■ Short task: Format every line of the rows below as a numbered list, dropping blank lines and leaving the pictures out.
################
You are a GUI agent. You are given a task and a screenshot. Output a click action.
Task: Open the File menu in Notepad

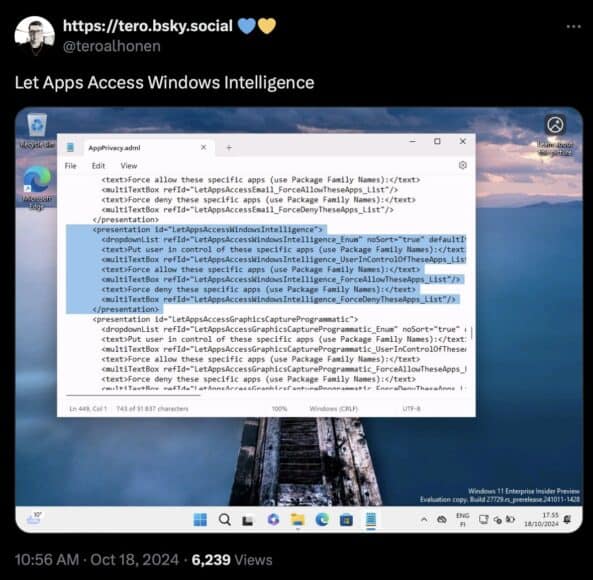tap(71, 166)
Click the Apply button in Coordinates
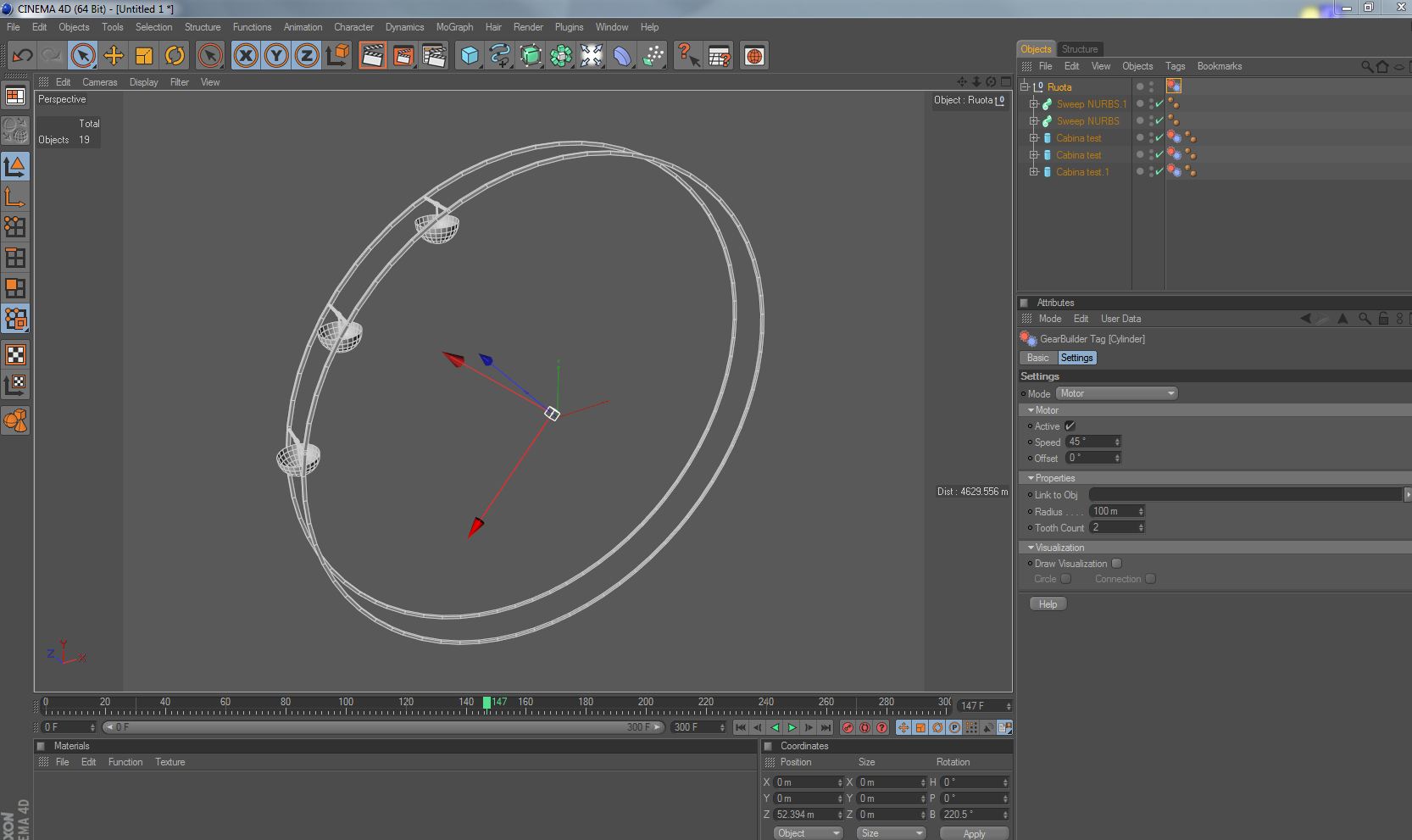 (x=974, y=833)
################
■ Full response:
1. You are a GUI agent. You are given a task and a screenshot. Output a click action.
2. Task: Open the File menu in Notepad
3. tap(71, 166)
4. Click the Apply button in Coordinates
5.  (x=974, y=833)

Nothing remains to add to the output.